In the 1970s and 1980s, broadcasting in Afghanistan was a major non-formal
educational resource. In the remote valleys of this vast and mountainous
country, villagers and farmers could tune in to hear farming tips and ways
to improve cultivation. Basic literacy programmes and course-related
skills training for teachers were also broadcast. However, when the civil
conflict came to Kabul, the Educational Radio and TV (ERTV) centre was all
but destroyed and educational transmissions almost came to an end.
Hadlow said that UNESCO had undertaken the project with US $2.5 million in
funding from the government of Italy, to completely upgrade and
rehabilitate distance education services in the country.
"This programme is very important in a war-torn country like Afghanistan
in that most of the people are uneducated. They cannot read, therefore
radio and TV can be very effective for them," Rahmatullah Begana, ERTV's
general director told IRIN, noting that they wanted to expand their
programmes, with the support of UNESCO, throughout the country in an
effort to help urban and rural people alike.
Hadlow added they were looking to start an experimental FM radio and
television service in Kabul for educational broadcasting - something that
could hopefully expand. Programming would include a substantial number of
non-formal educational areas such as legal issues, democracy-building,
literacy and even life-skills advice for health workers, farmers and other
people living in remote areas of the country.

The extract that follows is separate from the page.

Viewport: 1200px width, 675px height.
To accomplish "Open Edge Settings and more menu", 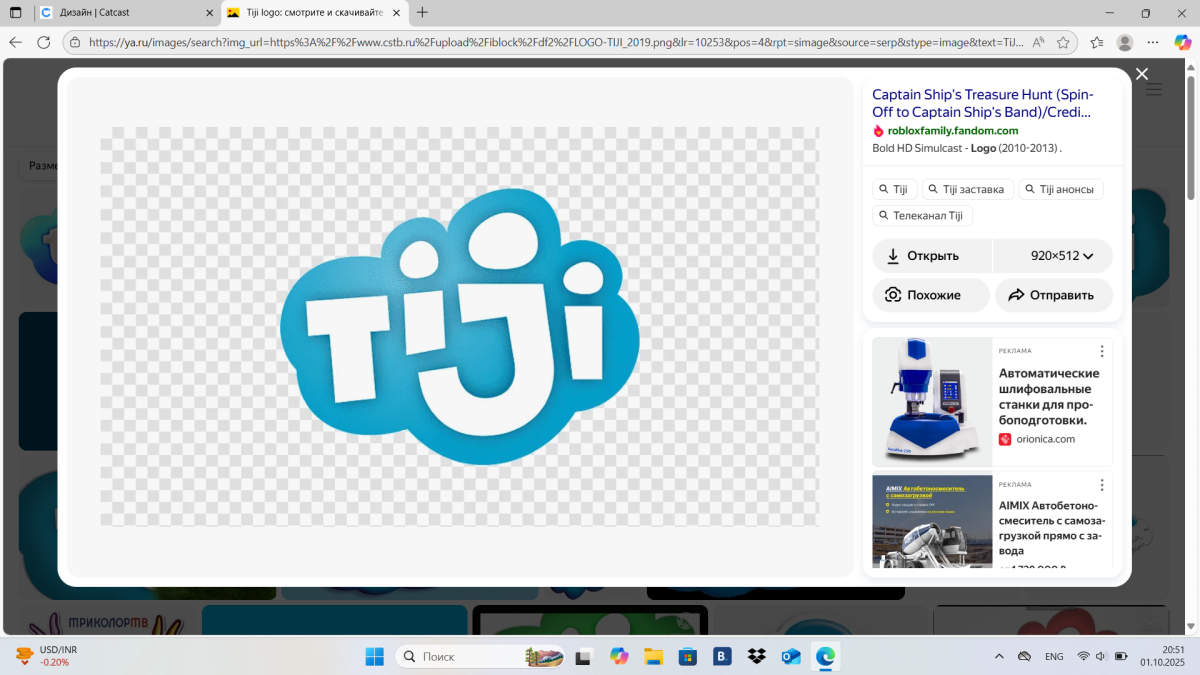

UNESCO has a policy of "lifelong learning" and believes this encompasses a
multitude of topics. "This is not just about 'chalk and talk' formal
classroom teaching. This is about new ways of learning and new ways of
teaching, thus helping Afghanistan to move ahead," Hadlow noted.
Some 70 staff members of the ERTV centre have now relocated to the
building from their former offices in Afghanistan Radio-Television and are
already producing a range of new educational programmes.

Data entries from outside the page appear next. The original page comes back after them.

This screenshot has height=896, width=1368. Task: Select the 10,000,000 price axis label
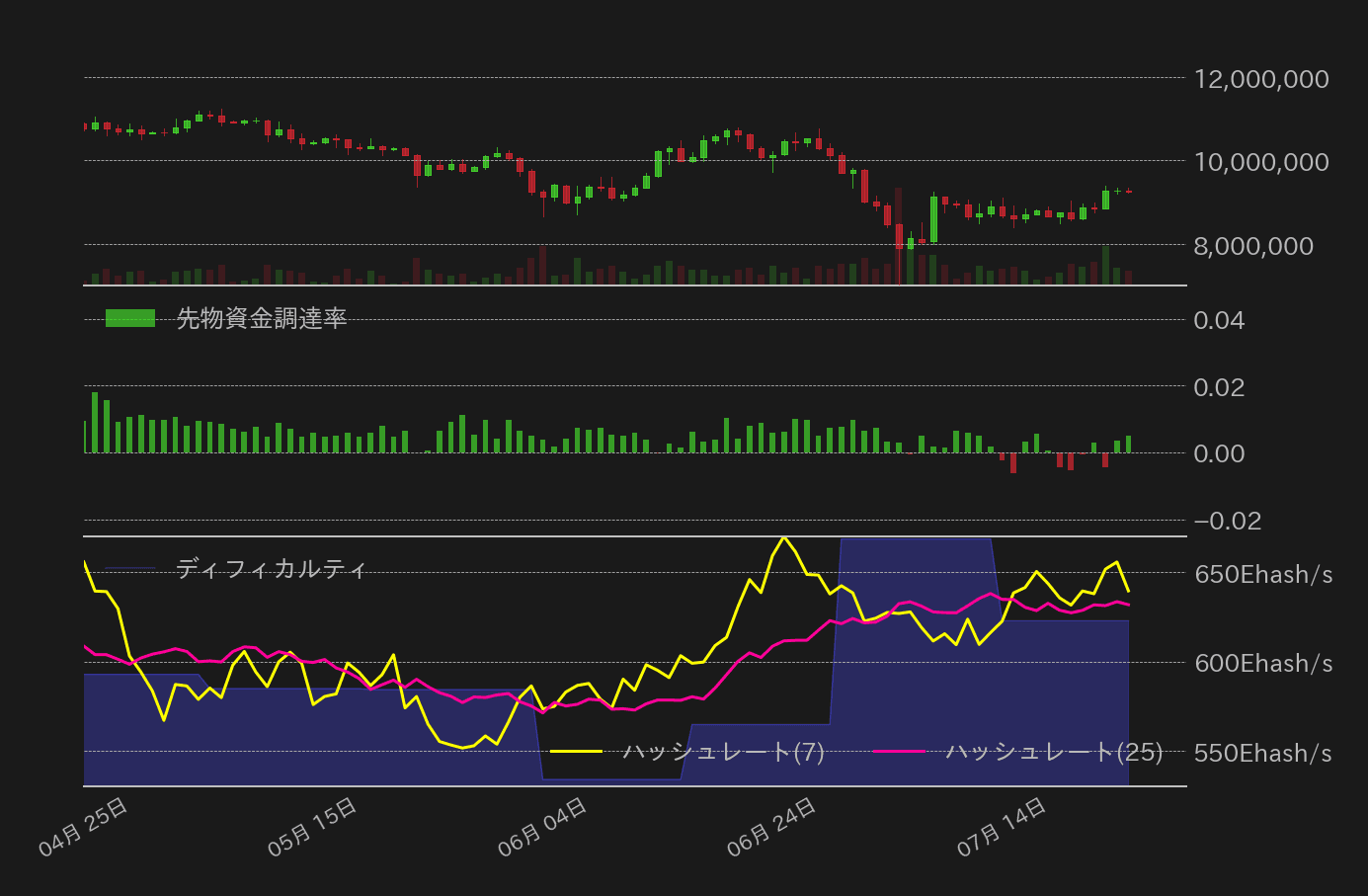[1261, 162]
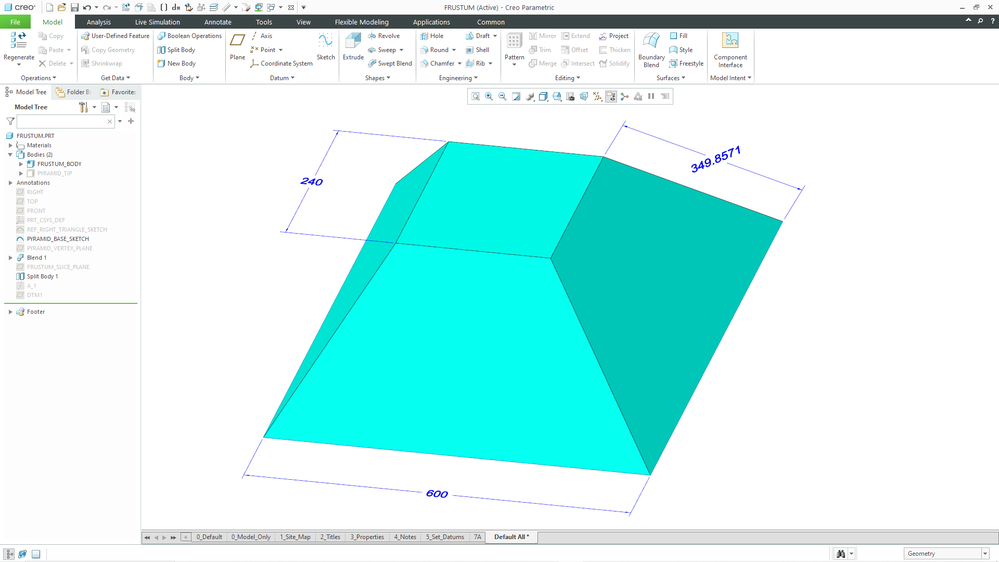The image size is (999, 562).
Task: Select the Revolve tool
Action: click(x=384, y=36)
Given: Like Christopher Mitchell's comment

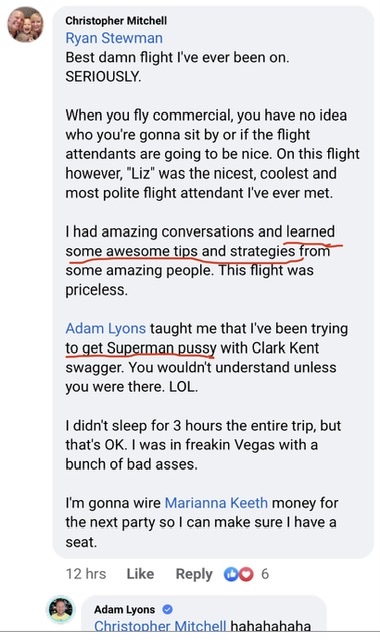Looking at the screenshot, I should [140, 574].
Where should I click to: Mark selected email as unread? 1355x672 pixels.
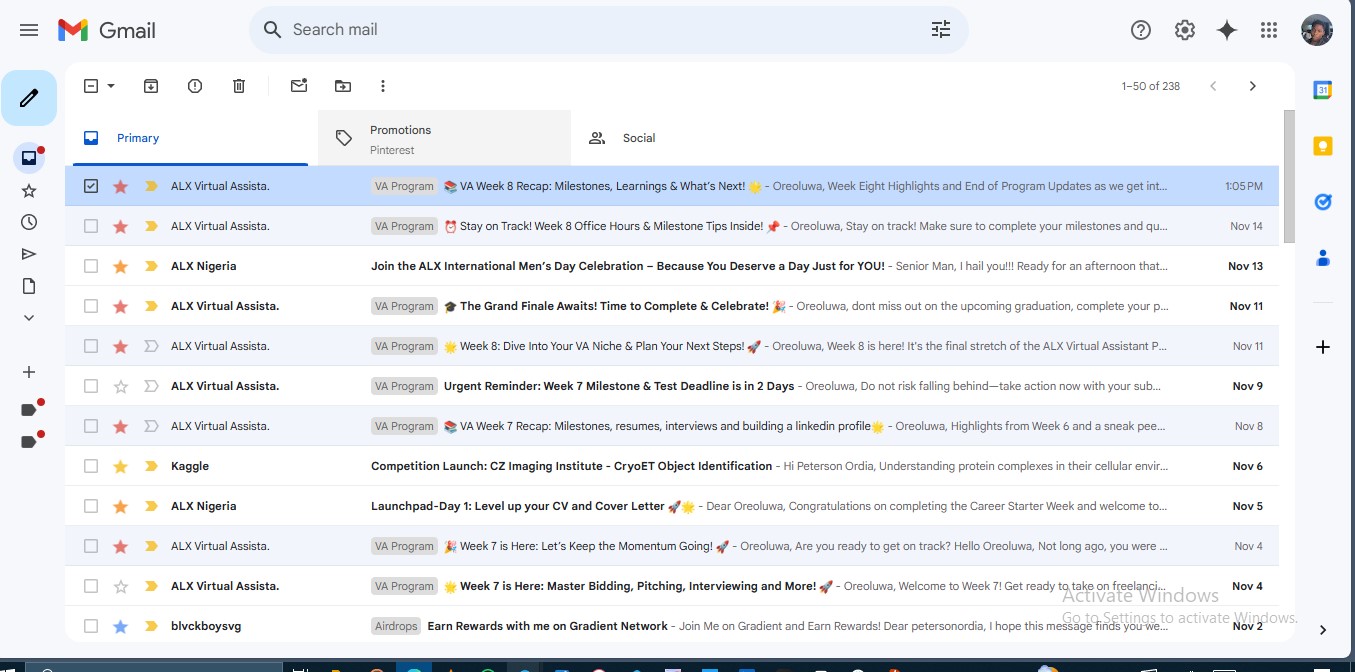298,86
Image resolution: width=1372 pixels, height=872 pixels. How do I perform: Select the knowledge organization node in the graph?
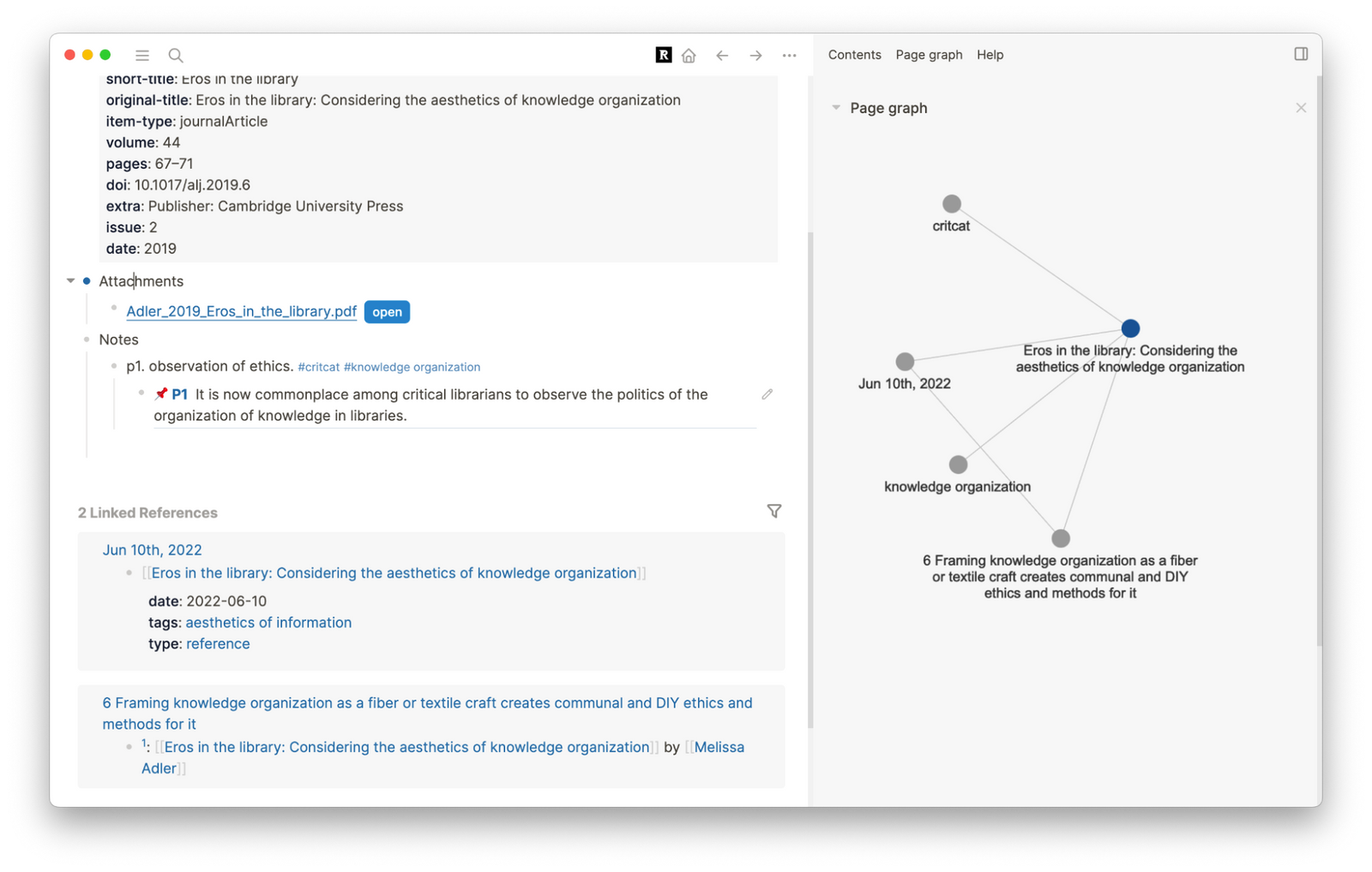point(957,463)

Under the project, UNESCO has already provided three months of intensive
training in broadcasting techniques, the use of digital equipment,
programme production, English language proficiency, as well as computer
literacy. In the next phase of the project, 10 ERTV staff members will
receive advanced training at the Asia-Pacific Institute for Broadcasting
Development (AIBD) in Kuala Lumpur, Malaysia.
The newly renovated ERTV facility was officially opened on 1 July by
Koichiro Matsuura, Director-General of UNESCO.